(Stored records)
══════════════════════════════
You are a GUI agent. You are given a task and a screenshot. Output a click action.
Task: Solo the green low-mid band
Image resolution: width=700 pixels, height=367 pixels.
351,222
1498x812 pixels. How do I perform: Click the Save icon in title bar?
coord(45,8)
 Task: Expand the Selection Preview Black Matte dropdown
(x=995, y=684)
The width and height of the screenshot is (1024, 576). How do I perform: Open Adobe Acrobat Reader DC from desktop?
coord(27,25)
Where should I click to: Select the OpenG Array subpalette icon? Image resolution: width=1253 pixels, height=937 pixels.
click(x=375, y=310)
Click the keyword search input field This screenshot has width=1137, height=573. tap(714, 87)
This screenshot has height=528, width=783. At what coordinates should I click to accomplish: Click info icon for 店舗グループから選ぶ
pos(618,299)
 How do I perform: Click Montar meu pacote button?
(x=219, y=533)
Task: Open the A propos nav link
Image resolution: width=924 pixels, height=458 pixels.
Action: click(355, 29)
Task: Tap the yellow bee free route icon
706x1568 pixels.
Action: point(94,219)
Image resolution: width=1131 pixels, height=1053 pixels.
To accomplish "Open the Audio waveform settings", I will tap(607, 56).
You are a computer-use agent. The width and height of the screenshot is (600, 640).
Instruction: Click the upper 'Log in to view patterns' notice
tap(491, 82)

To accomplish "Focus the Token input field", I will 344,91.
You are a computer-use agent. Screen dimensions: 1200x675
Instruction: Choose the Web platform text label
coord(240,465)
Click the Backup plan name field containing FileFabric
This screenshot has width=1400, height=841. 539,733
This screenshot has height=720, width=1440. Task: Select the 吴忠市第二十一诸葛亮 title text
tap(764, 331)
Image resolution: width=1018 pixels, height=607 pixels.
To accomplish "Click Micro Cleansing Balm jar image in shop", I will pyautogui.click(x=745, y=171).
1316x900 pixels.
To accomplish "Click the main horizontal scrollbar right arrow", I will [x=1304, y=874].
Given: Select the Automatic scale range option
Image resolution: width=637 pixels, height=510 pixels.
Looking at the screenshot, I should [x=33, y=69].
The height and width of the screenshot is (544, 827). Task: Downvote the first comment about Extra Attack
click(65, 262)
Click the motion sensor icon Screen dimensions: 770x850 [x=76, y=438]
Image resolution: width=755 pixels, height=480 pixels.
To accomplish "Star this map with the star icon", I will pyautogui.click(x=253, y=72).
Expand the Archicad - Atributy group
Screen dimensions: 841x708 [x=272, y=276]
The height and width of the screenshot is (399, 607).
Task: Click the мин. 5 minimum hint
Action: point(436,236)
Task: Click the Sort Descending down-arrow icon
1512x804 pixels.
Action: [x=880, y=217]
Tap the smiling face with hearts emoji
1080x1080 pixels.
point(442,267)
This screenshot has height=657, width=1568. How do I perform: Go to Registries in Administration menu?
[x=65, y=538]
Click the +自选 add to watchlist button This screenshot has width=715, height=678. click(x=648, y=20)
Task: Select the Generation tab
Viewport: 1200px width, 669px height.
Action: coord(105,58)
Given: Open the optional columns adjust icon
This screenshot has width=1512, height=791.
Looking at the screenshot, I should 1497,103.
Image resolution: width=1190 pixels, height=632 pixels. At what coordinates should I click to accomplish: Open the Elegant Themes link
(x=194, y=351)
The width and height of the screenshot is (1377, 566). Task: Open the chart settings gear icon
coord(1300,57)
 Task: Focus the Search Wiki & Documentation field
══════════════════════════════
Look through the entries for the string "agent". Every line that has it belongs in the answer.

You are a GUI agent. You are given a task and a screenshot. Output a click action.
You are a computer-use agent. The width and height of the screenshot is (600, 640).
You are a computer-use agent. Screen dimensions: 1200x675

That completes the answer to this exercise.